Qui a raison ? Les juges doivent trancher
Face à cette bronca, les entreprises du secteur, comme Microsoft, Google et Adobe, sont d’abord restés droit dans leur botte. Ils ont cherché à rassurer leurs clients en proposant de les indemniser s’ils étaient poursuivis pour violation de droits d’auteur découlant de l’utilisation de leurs produits d’IA. Ils ont aussi expliqué que l’utilisation de ces données était licite grâce à des exceptions au droit d’auteur.

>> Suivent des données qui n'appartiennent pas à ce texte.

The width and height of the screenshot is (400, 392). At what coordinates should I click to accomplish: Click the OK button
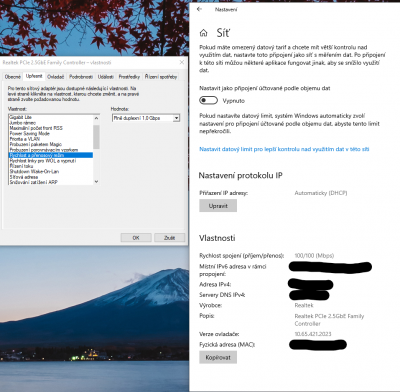pos(136,238)
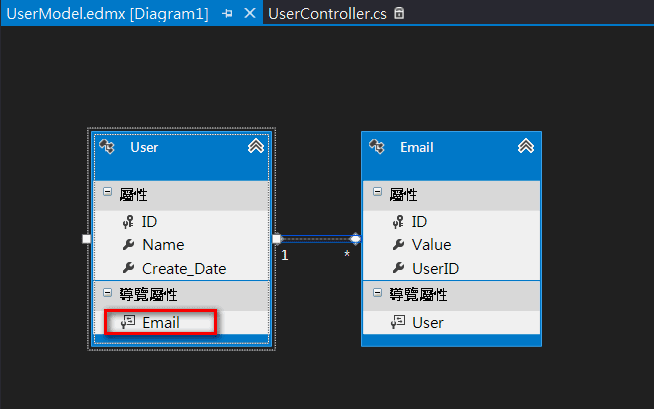Click the User navigation property icon
This screenshot has height=409, width=654.
(397, 323)
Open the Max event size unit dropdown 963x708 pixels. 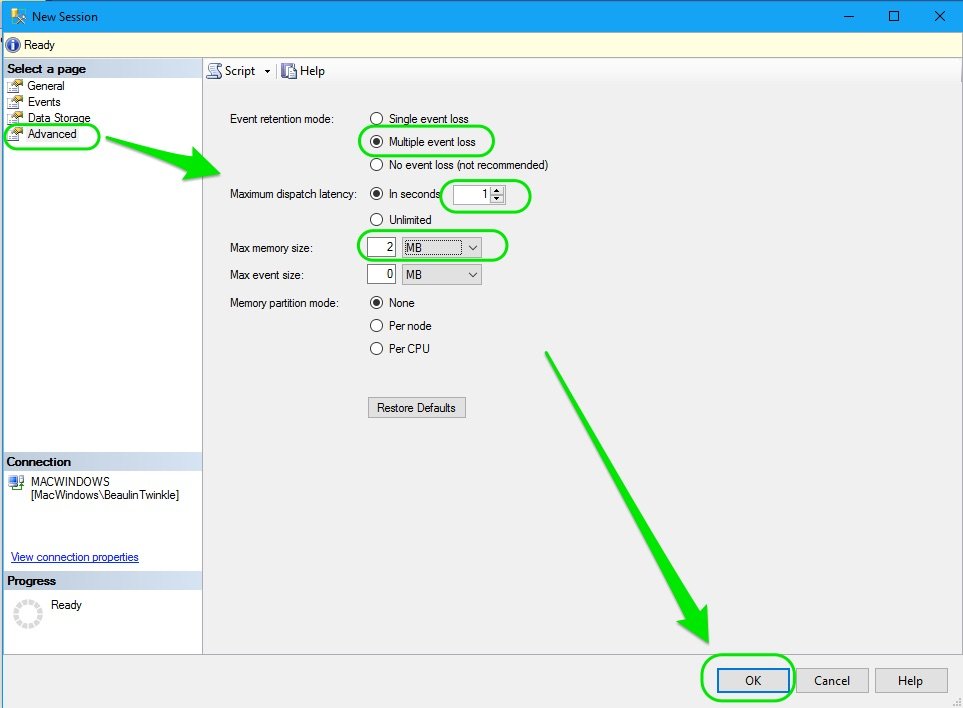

Et tout l’enjeu des actions en justice qui seront jugées dans les prochains mois réside dans le fait de savoir si ces exceptions (le « fair use » en droit américain) peuvent jouer dans un tel cas. Justifient-elles l’entraînement d’un modèle de langage sur des contenus protégés sans autorisation ? Pour les juristes, la réponse n’est pas claire, souligne James Grimmelmann, professeur de droit numérique interrogé par le Washington Post. Selon le spécialiste, le copyright interdit la reproduction à l’identique ou très proche d’une œuvre, sans autorisation. Mais il est possible d’utilisation une œuvre protégée, s’il s’agit d’en créer une nouvelle qui se différencie suffisamment de la première.
Or avec l’IA, explique-t-il à nos confrères, on a les deux situations en même temps : la reproduction quasi à l’identique – comme lorsqu’on demande à ChatGPT de reproduire dans le style de tel auteur – et l’utilisation d’une œuvre pour créer autre chose – comme lorsque ChatGPT se sert de différents articles sur un même sujet pour en faire une synthèse. Les tribunaux américains devront déterminer si les sociétés d’IA doivent ou non obtenir l’autorisation de l’auteur dans une telle situation – avec une rémunération à la clef.
La question se pose aussi pour le droit européen, qui prévoit une exception au droit d’auteur pour les modèles de langage. L’exception dite de data mining permet aussi de se passer de l’accord des auteurs, mais seulement s’il s’agit de recherche – ce qui n’est pas le cas ici puisqu’on est bien face à un usage commercial. Et si l’AI Act pourrait modifier ce point, le texte imposant une obligation de transparence pour les développeurs d’IA en la matière, il n’a pas encore été adopté, et ne sera pas appliqué avant plusieurs années.
Une approche opportuniste ?
Mais pour d’autres, si les entreprises du secteur comme OpenAI commencent à négocier des accords avec des ayants droit, c’est qu’elles n’ont pas le choix. Elles ont besoin des données actualisées – comme les derniers articles de grands médias – pour que leur IA générative puisse proposer des réponses adéquates à leurs clients. Or, avec le blocage des sites, elles n’ont plus accès aux derniers articles. Ce qui explique que dans son communiqué de la semaine dernière, OpenAI précise que la société, qui estime respecter « les droits des créateurs et des propriétaires de contenus », s’engage à « travailler avec eux pour qu’ils bénéficient(…) de nouveaux modèles de revenus ».
Combien ces derniers seront-ils payés ? Les montants en jeu n’ont pas été officiellement dévoilés, mais on sait que l’accord conclu entre OpenAI et Axel Springer – la société mère de Politico et de Business Insider, aurait été trouvé en échange de plusieurs dizaines de millions de dollars. Les autres éditeurs pourraient choisir de conclure l’accord le plus rémunérateur possible, ou attendre sagement l’issue du procès qui oppose le New York Times à OpenAI. L’affaire pourrait contraindre la société à payer les milliards de dommages et intérêts réclamés par le quotidien, et détruire toutes les données du média américain utilisées par ChatGPT – une tâche considérée comme titanesque et coûteuse pour l’entreprise.